Kecanduan Gadget Bisa Bikin Anak Jadi Egois

Ririn Indriani Suara.Com
Sabtu, 28 Mei 2016 | 19:09 WIB
Kecanduan Gadget Bisa Bikin Anak Jadi Egois
Ilustrasi anak bermain gadget. (Shutterstock)
Follow Suara.com untuk mendapatkan informasi terkini. Klik WhatsApp Channel & Google News

Suara.com - Kehadiran teknologi ponsel pintar dan tablet termutakhir yang didukung internet berkecepatan 4G, kalau tidak disikapi dengan bijak pelan-pelan tapi pasti menjadikan anak sebagai pribadi yang makin dimiskinkan.

"Memang, kemajuan teknologi membawa banyak kemudahan bagi manusia. Namun, ada juga dampak negatifnya. Anak-anak kini asyik bercengkrama dengan beragam aplikasi game di smartphone, tablet dan komputer. Bahkan, tidak sedikit yang kini suka nongkrong di game center hingga berjam-jam lamanya," terang Peneliti Merapi Cultural Institute (MCI), Gendhotwukir.

Peneliti yang pernah mengenyam pendidikan di Philosophisch-Theologische Hochschule Sankt Augustin Jermanini mengaku khawatir dengan makin canggih dan suburnya teknologi modern yang terus merengsek ke pelosok-pelosok desa, entah melalui gadget dengan benchmark yang makin mumpuni atau dengan menjamurnya game-game center hingga di gang-gang perkampungan dan pelosok-pelosok desa.

"Permainan berbasis teknologi memang kaya sensasi, mengasyikkan dan penuh fantasi. Game-game modern menjadi lebih praktis, karena tak memerlukan tanah lapang dan banyak teman seperti dalam permainan tradisional. Cukup sendirian di depan layar komputer, smartphone atau tablet, seseorang bisa terjun dalam dunia permainan yang mengasyikkan," imbuhnya.

Namun di balik kemudahan yang didapat dari game-game modern, terang salah satu Pendiri Rumah Baca Komunitas Merapi (RBKM) di lereng Gunung Merapi ini, ada aspek eksistensial seseorang yang makin tersamar. Ia menilai game-game modern yang makin canggih cenderung mengarahkan dan membentuk seseorang menjadi pribadi yang individualis dan egois.

"Anak benar-benar menjadi generasi ‘menunduk’. Anak cenderung menciptakan dunianya sendiri dan menikmatinya seorang diri. Ia semakin berjarak dari dunia nyata. Ia semakin teralienasi (terasing) dari dunia sekitarnya. Saking asyiknya, saat dipanggil pun kadang tidak mendengar. Egoisme terbentuk karena pembiasaan," terangnya.

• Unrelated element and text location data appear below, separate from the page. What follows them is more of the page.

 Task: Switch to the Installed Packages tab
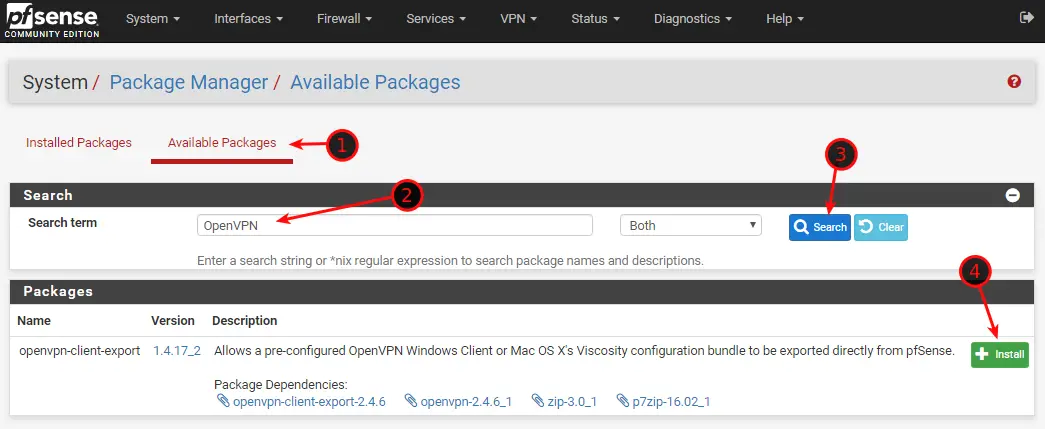79,143
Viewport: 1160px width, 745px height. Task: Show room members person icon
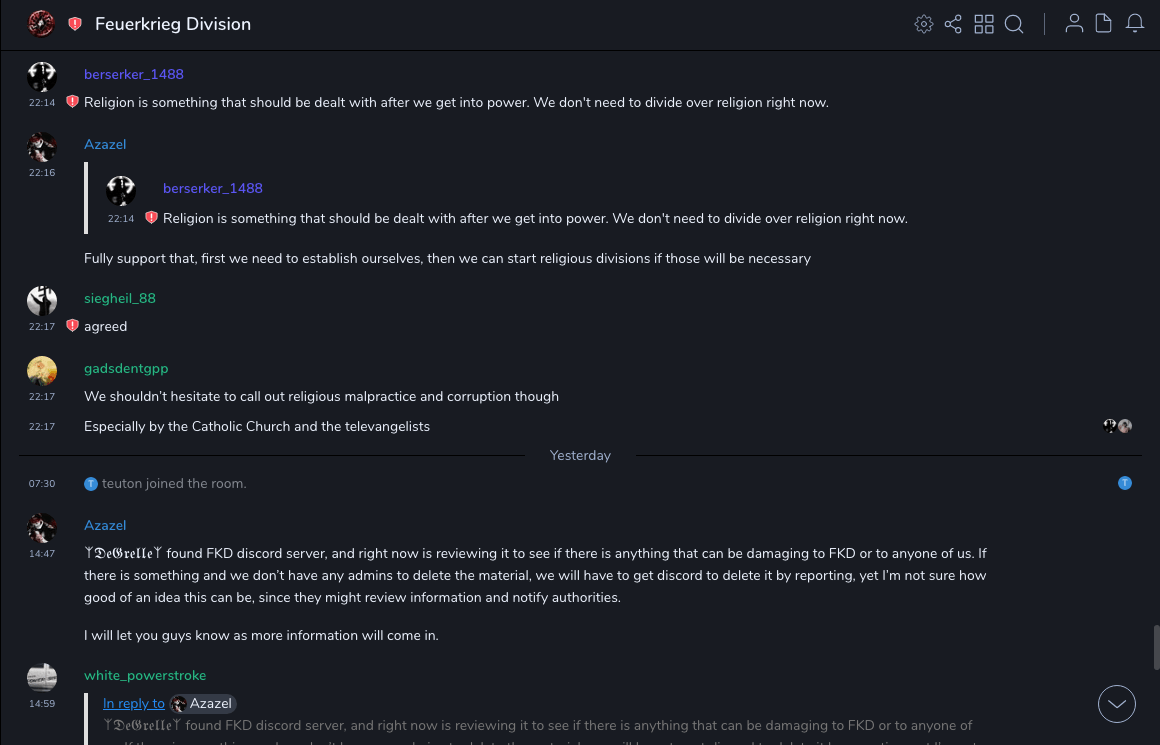(x=1074, y=24)
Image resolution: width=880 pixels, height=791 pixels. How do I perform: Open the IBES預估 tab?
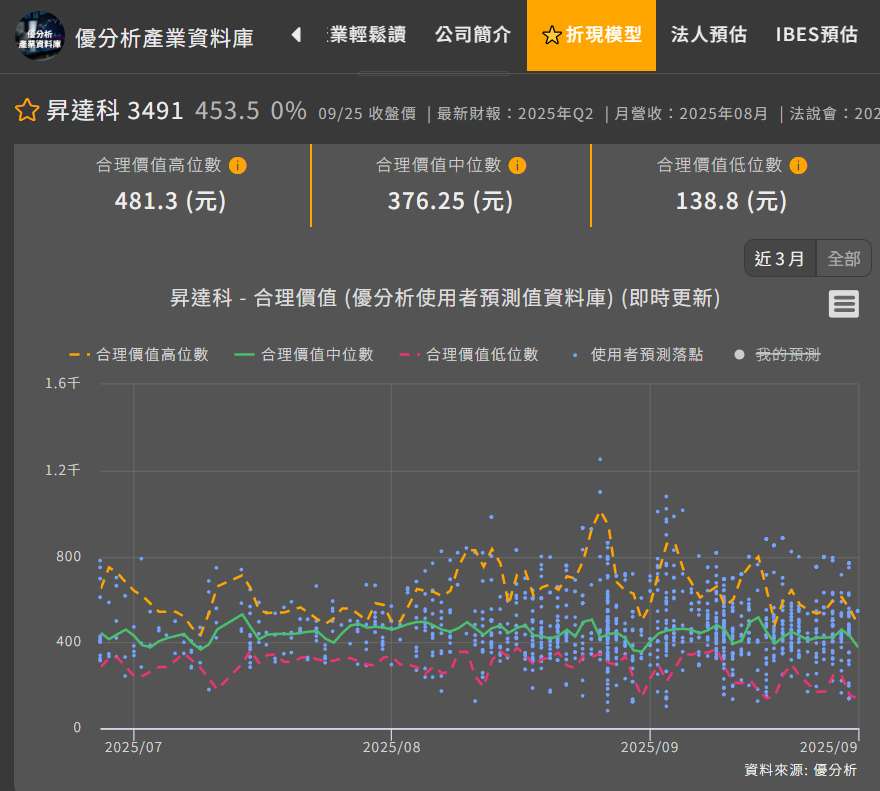click(816, 35)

Anak membangun dunianya sendiri dalam mesin yang menakjubkan dan lambat laun mesin itu menguasainya. Karena kecanduan, lanjut Gendhotwukir, anak tidak lagi merasakan diri sebagai pembawa aktif dari kekuatan dan kekayaannya, tetapi sebagai benda yang dimiskinkan, yang tergantung pada kekuatan di luar dirinya.

"Dalam game-game modern anak bertamasya ke dunia bentukannya sendiri dan berkuasa atasnya. Tetapi sebenarnya, ia tidak mencipta fantasi maupun ilusi. Ia hanya memakai saja sarana yang sudah ada dan terformat sedemikian rupa. Ia masuk ke sebuah dunia mikrokosmos tanpa pengembaraan, tanpa keriangan dan rasa takjub. Ia hanya takjub pada citraan simulasi," tegas peneliti yang intensif menekuni Cultural Studies ini.

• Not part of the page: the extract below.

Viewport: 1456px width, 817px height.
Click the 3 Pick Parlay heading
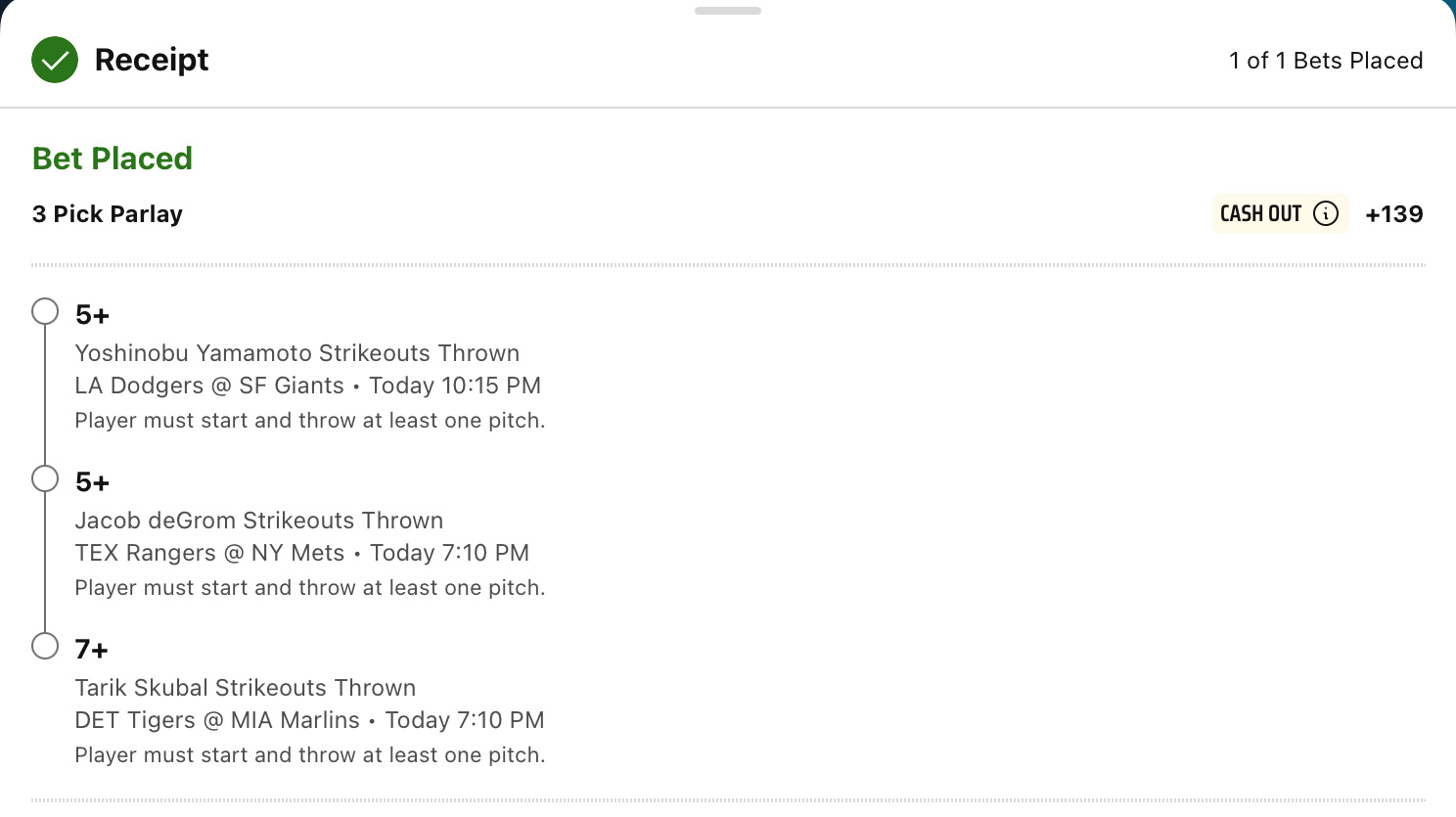(x=108, y=214)
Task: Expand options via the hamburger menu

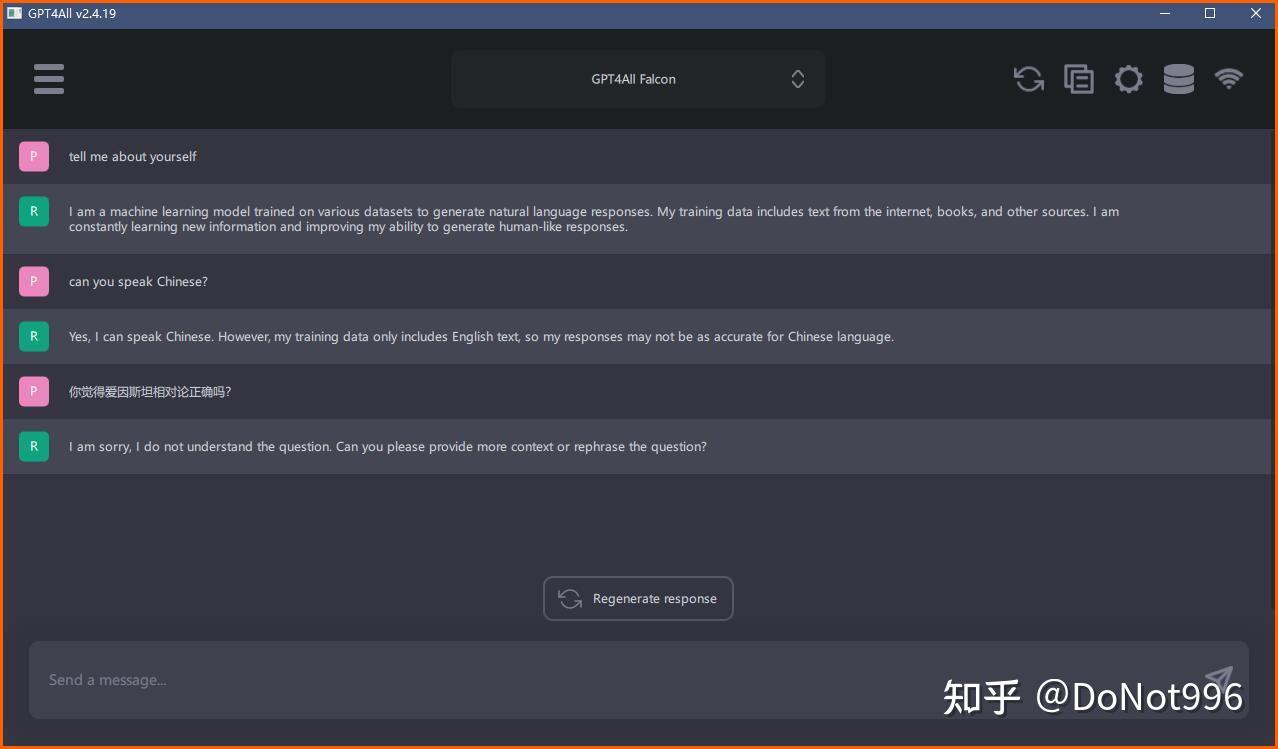Action: (48, 79)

Gendhotwukir menjelaskan dalam game-game modern, anak bukanlah pencipta, melainkan hanya pemakai. Lawan yang ada, kata dia, bukanlah manusia, tetapi ikon-ikon dalam dunia maya yang telah diprogram. Maka, yang dihasilkan adalah kemabukan pada ikon-ikon maya, sekadar kenikmatan (ekstasi) kecepatan pengoperasian keypad, layar sentuh atau keyboard.

Satu hal yang sering tidak disadari, tambah Gendhotwukir, ketika mesin-mesin yang diciptakan itu mulai menguasai manusia, nilai-nilai manusiawi pelan-pelan ditiadakan. Yang terjadi adalah pemiskinan makna bersosialisasi yang mengarah pada hilangnya kepekaan sosial. Akibatnya, seseorang jadi semakin teralienasi dari lingkungan dan dunia riilnya.